Insights and commentary on language and creative writing.

Saturday, April 7, 2007

Colloquialism vs. Slang

Colloquialism and slang – the same thing? I think not.

Colloquialisms enrich a language, lending to the identity of a people and a culture. Slang waters down language, like static on a radio station. The language is still there but diminished due to laziness and lack of effort.

Coming from a Caribbean upbringing and having lived in Toronto and Vancouver, I have been exposed to several dialects of the English language and found there is no shortage of colloquialisms and slang.

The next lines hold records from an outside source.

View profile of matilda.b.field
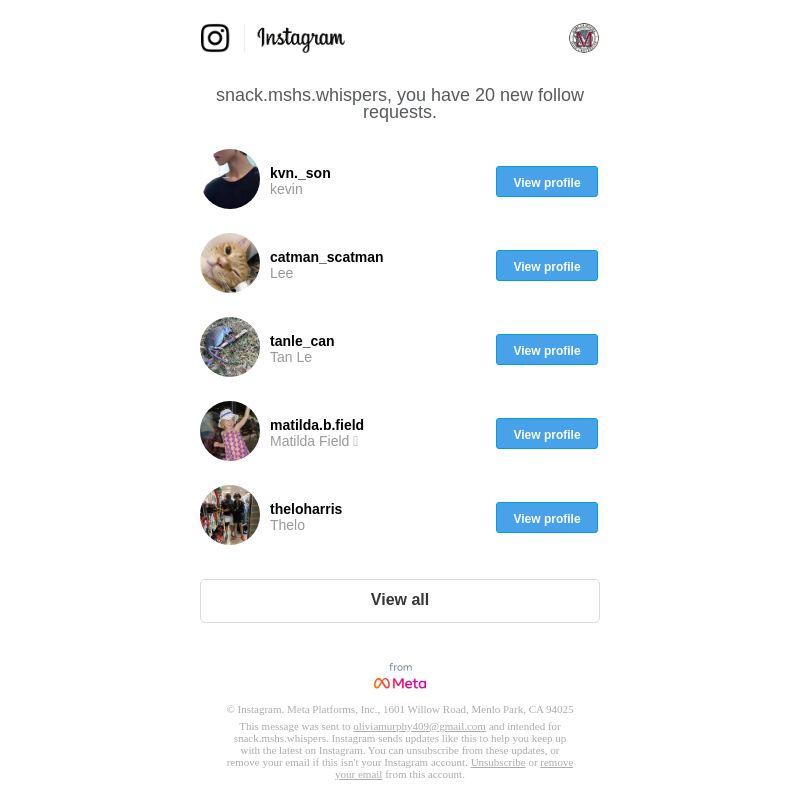The height and width of the screenshot is (803, 800). pyautogui.click(x=547, y=434)
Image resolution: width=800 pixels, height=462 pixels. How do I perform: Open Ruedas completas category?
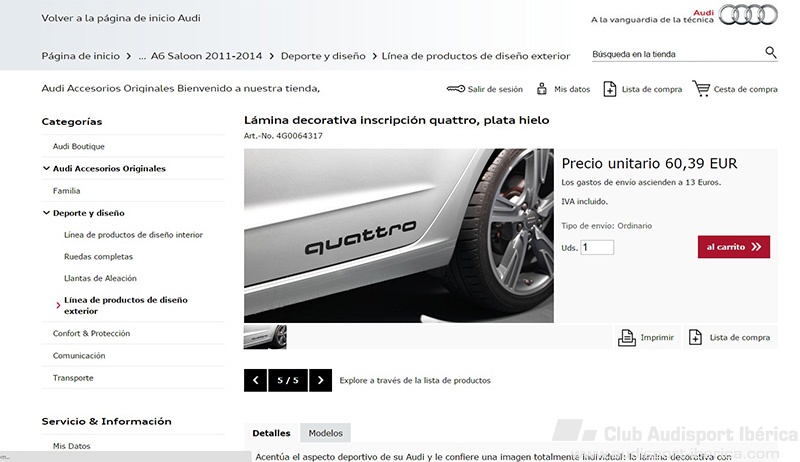tap(98, 256)
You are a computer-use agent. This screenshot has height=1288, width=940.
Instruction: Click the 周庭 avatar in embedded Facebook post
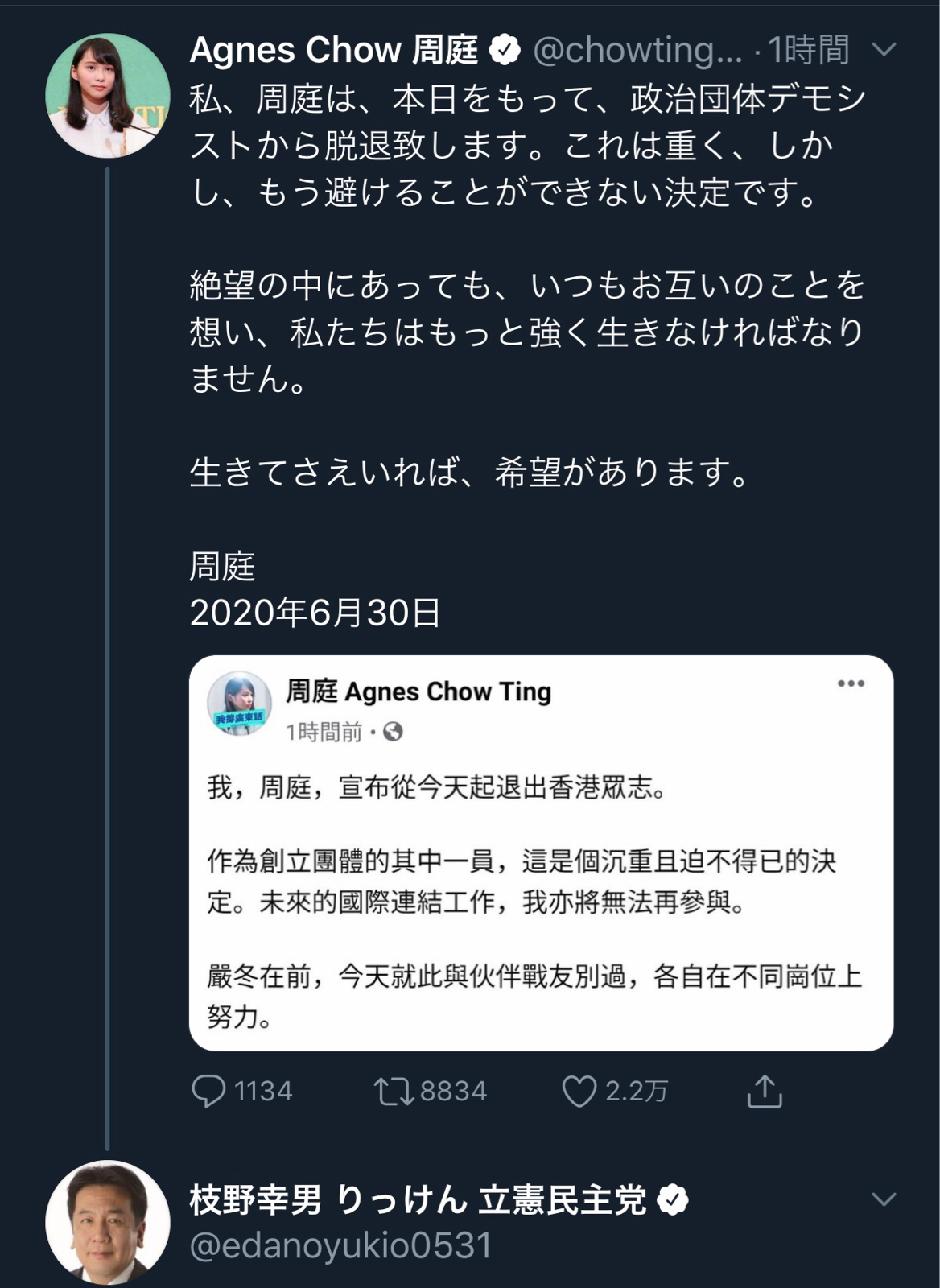[x=239, y=704]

“Give me a toonie.” “Tonnie” is a Canadian colloquialism for the Canadian two-dollar coin.
“Gimme a toonie.” “Gimme” is slang, slurring two words together for the sake of brevity.

“I’ll buy milk one time when I’m coming home.” “One time” is a Trinidadian colloquialism for “at the same time” or “while”.

“I pickin’ up milk one time.” Leaving “am” out of the sentence may shorten the sentence, and is common in Trinidad, however, it sacrifices grammar by destroying the verb structure in the sentence.

Language is a cornerstone of identity, regional, provincial or national. Every language has its own unique vocabulary, formal and informal words and expressions that distinguish the language from other languages. We wouldn’t scribble all over our national flag, so why are we diluting our language with words that will leave no national legacy?